━━━━━ Selection

A gleaming white cube that the Turner prize winner Jeremy Deller calls "a luxury hotel for bats" will be unveiled today to mark the centenary of the birth of the naturalist and wildlife artist Sir Peter Scott.

The £120,000 bat house has been built at the London Wetland Centre by the Wildfowl and Wetlands Trust founded by Scott. The only child of Scott of the Antarctic, Scott was born on 14 September, 1909, and was dubbed "conservation's patron saint" by Sir David Attenborough.

The complex of ponds and shallow lakes at the centre in Barnes, west London – created 10 years ago from a derelict waterworks – is home to hundreds of native and migrating birds as well as thousands more plant and animal species, including rare moths and butterflies, dragonflies, frogs and water voles. At dusk, bats, increasingly endangered in the south-east, hunt through the mist of insects hovering over the water. Of the 17 native British species of bat, eight have been spotted at Barnes.

Along with brass bands, acid house music, bicycles, processions, and tin badges, Deller loves bats. He sees them in trouble, their flight paths disrupted by lighting, their roosts in trees and old buildings vanishing under concrete. He persuaded the Wetland Centre to add a bat house to its wildlife habitats, and organised an international design competition that attracted hundreds of entries from schoolchildren, architects, and members of the public. The sleek, white and modern design is by two architecture students, Jorgen Tandberg from Oslo and Yo Murata from Tokyo, who met at the Architectural Association college in London.

━━━━━━━━━━

** What this task involves **
Copy out the entire passage above about the bat house at the London Wetland Centre, word for word.

━━━━━ Dataset content

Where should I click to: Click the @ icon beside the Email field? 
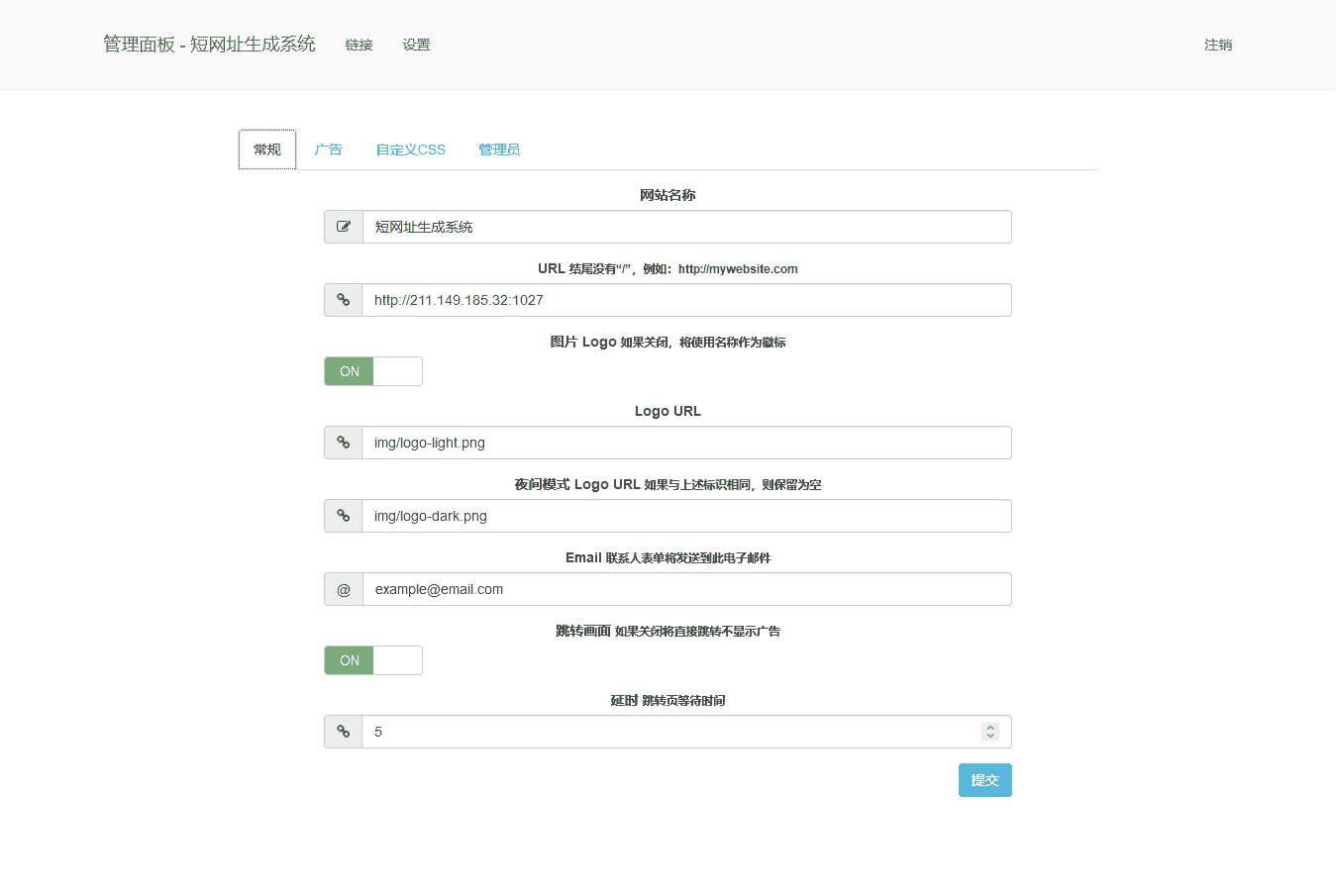tap(344, 589)
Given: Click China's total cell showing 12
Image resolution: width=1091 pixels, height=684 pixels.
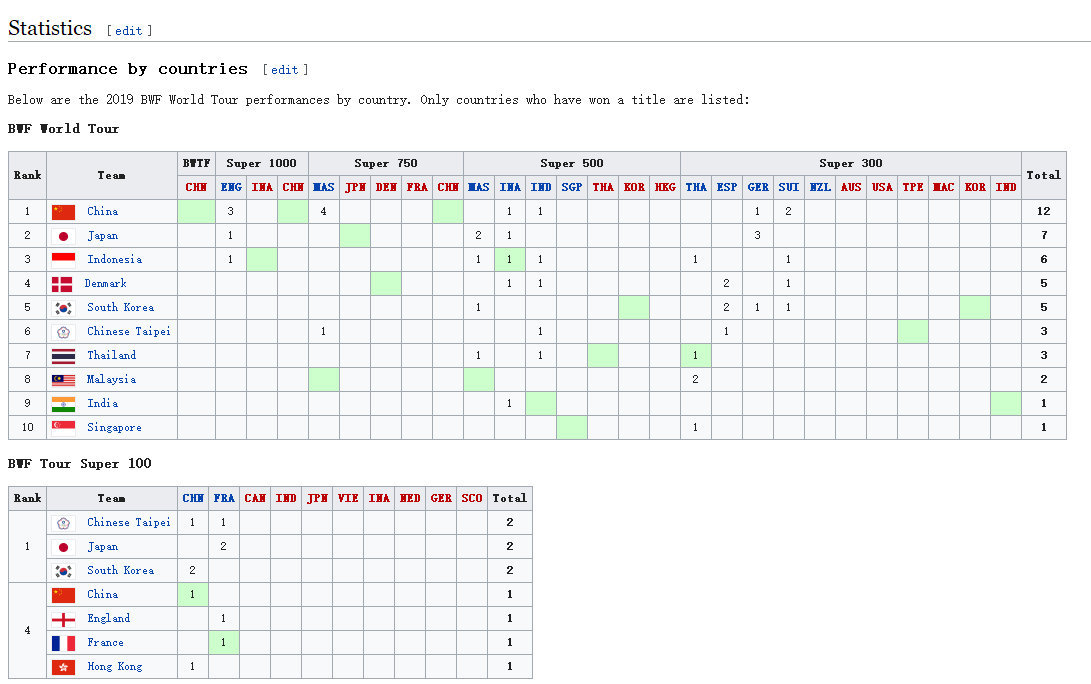Looking at the screenshot, I should (1043, 212).
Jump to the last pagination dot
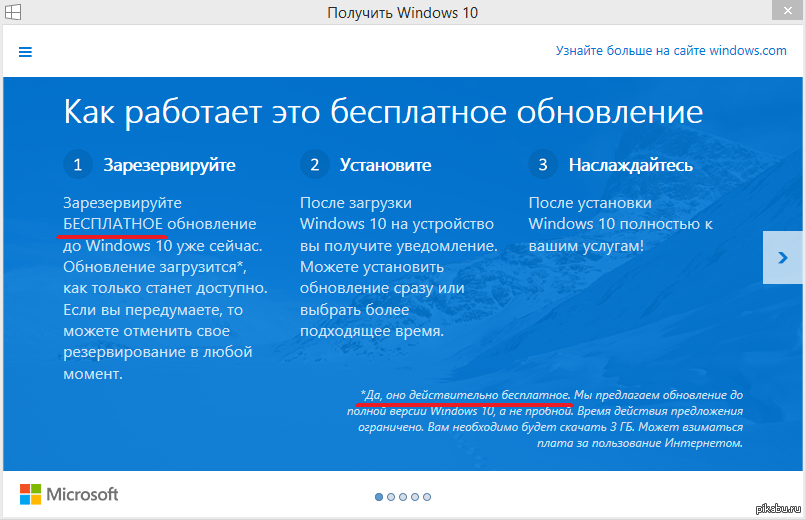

━━━━━━━━━━

** Solution for this exercise **
A gleaming white cube that the Turner prize winner Jeremy Deller calls "a luxury hotel for bats" will be unveiled today to mark the centenary of the birth of the naturalist and wildlife artist Sir Peter Scott.

The £120,000 bat house has been built at the London Wetland Centre by the Wildfowl and Wetlands Trust founded by Scott. The only child of Scott of the Antarctic, Scott was born on 14 September, 1909, and was dubbed "conservation's patron saint" by Sir David Attenborough.

The complex of ponds and shallow lakes at the centre in Barnes, west London – created 10 years ago from a derelict waterworks – is home to hundreds of native and migrating birds as well as thousands more plant and animal species, including rare moths and butterflies, dragonflies, frogs and water voles. At dusk, bats, increasingly endangered in the south-east, hunt through the mist of insects hovering over the water. Of the 17 native British species of bat, eight have been spotted at Barnes.

Along with brass bands, acid house music, bicycles, processions, and tin badges, Deller loves bats. He sees them in trouble, their flight paths disrupted by lighting, their roosts in trees and old buildings vanishing under concrete. He persuaded the Wetland Centre to add a bat house to its wildlife habitats, and organised an international design competition that attracted hundreds of entries from schoolchildren, architects, and members of the public. The sleek, white and modern design is by two architecture students, Jorgen Tandberg from Oslo and Yo Murata from Tokyo, who met at the Architectural Association college in London.